> **AUSGEWÄHLTER TEXT**
-*-
Urteil vom 7. Februar 2020

II. zivilrechtliche Abteilung

Besetzung

Bundesrichter Herrmann, Präsident,

Bundesrichter Marazzi, Bovey,

Gerichtsschreiber Möckli.

Verfahrensbeteiligte

A.________,

vertreten durch Rechtsanwalt Roger Burges,

Beschwerdeführerin,

gegen

B.________.

Gegenstand

Fürsorgerische Unterbringung,

Beschwerde gegen den Entscheid des Obergerichts des Kantons Bern, Kindes- und
Erwachsenenschutzgericht, vom 22. Januar 2020 (KES 20 47).

Sachverhalt:

A.________ wurde am 10. Januar 2020 von Dr. med. B.________ im
Psychiatriezentrum U.________ fürsorgerisch untergebracht.

Mit Entscheid vom 22. Januar 2020 wies das Obergericht des Kantons Bern die
hiergegen erhobene Beschwerde ab.

Mit Beschwerde vom 2. Februar 2020 verlangt A.________ dessen Aufhebung und die
sofortige Entlassung, eventualiter die Rückweisung zur Neubeurteilung. Ferner
verlangt sie die unentgeltliche Rechtspflege. Es wurden die kantonalen Akten
eingeholt.

Erwägungen:

1. 

In verfahrensrechtlicher Hinsicht wird eine Verletzung des rechtlichen Gehörs
bzw. von Art. 5 Ziff. 4, Art. 6 Ziff. 1 EMRK, Art. 29 Abs. 2 BV und Art. 26
Abs. 2 KV/BE gerügt. Konkret wird bemängelt, dass das Anhörungsprotokoll nicht
verlesen, sondern einfach zur Durchsicht und Unterschrift ausgehändigt worden
sei, während das Gericht sich zur Urteilsberatung zurückgezogen habe. Das
Protokoll sei mangelhaft gewesen; man habe darauf Korrekturen angebracht und
die Unterzeichnung verweigert. Sodann sei direkt das abweisende Urteil
verkündet worden. Im begründeten Urteil werde auf das Protokoll und auf die
ärztliche Stellungnahme von Dr. med. C.________ vom 17. Januar 2020 verwiesen;
indes sei dem Urteil weder diese Stellungnahme noch das korrigierte Protokoll
beigelegt worden. Sodann wird bemängelt, dass vom Parteivortrag des
Rechtsanwaltes kein Ton zu lesen sei. Insgesamt sei das Urteil klarerweise
nichtig.
-*-
> **AUFGABE**
Liste alle Rechtsbestimmungen auf, deren Verletzung im Urteil zur fürsorgerischen Unterbringung unter Punkt 1 der Erwägungen gerügt wird.
-*-
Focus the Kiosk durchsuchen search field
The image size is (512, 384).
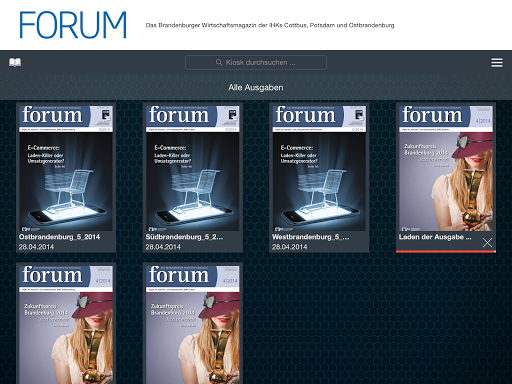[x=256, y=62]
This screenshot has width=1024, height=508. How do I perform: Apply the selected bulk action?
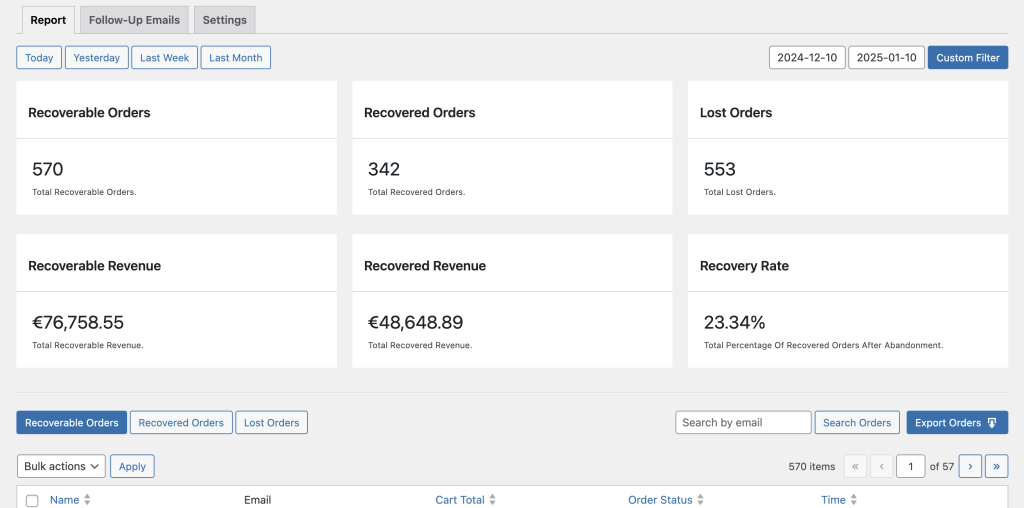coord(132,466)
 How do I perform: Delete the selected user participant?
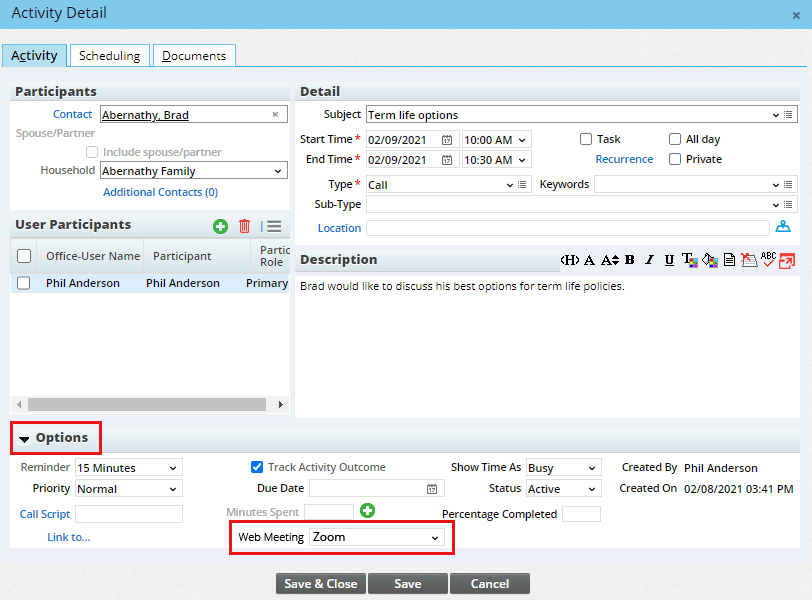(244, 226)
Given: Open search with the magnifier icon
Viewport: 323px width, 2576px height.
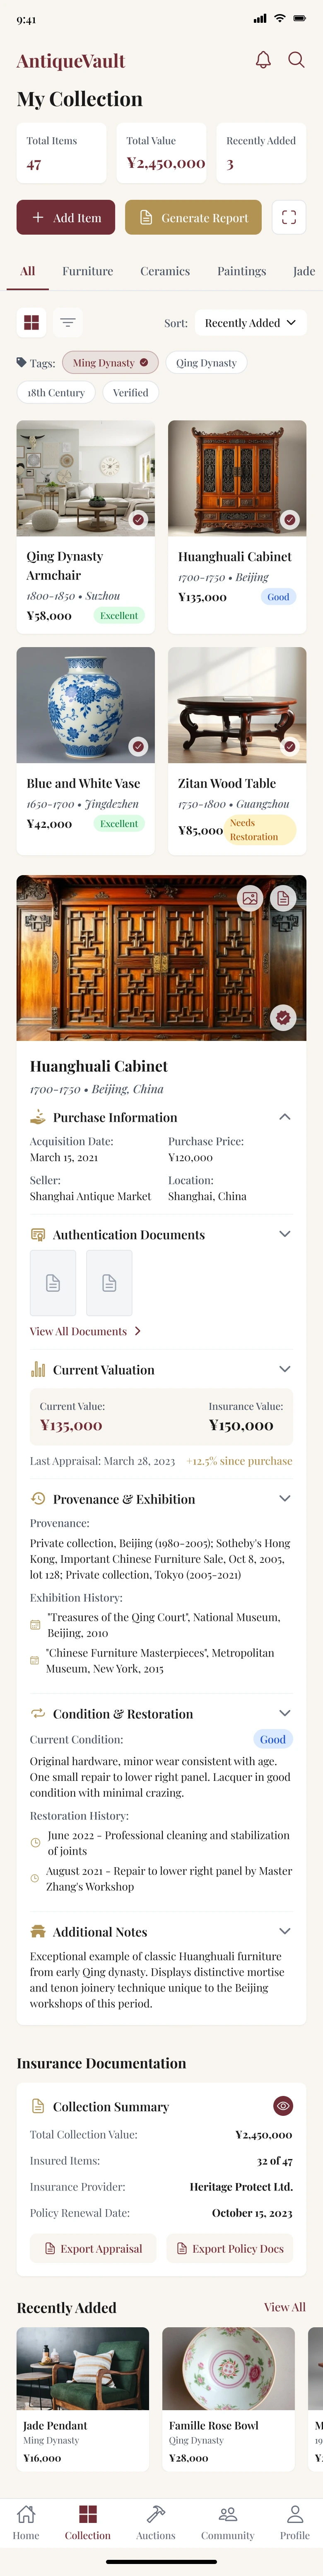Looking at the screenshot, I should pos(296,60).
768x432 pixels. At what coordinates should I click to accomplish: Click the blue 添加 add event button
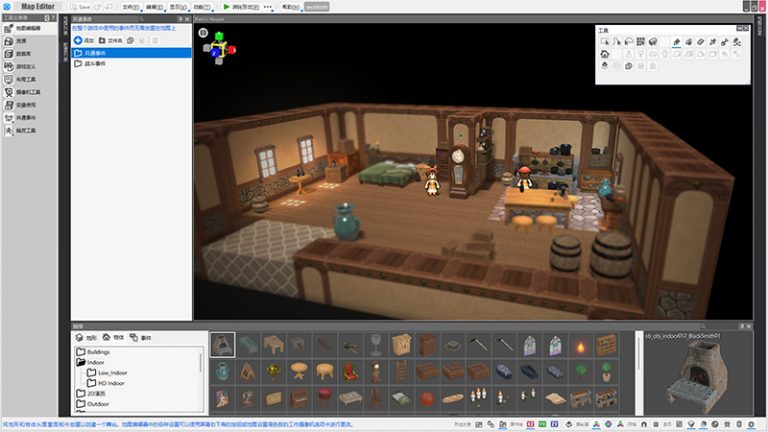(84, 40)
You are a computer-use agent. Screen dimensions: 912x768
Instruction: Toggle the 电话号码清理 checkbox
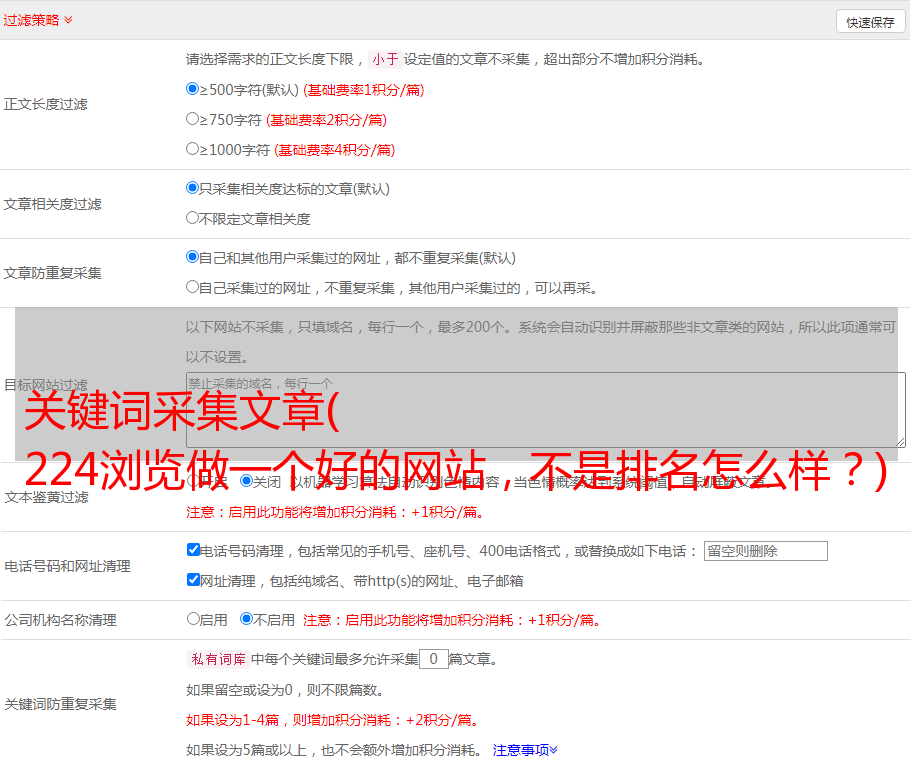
-*-
> **LÖSUNG**
- Art. 5 Ziff. 4 EMRK
- Art. 6 Ziff. 1 EMRK
- Art. 29 Abs. 2 BV
- Art. 26 Abs. 2 KV/BE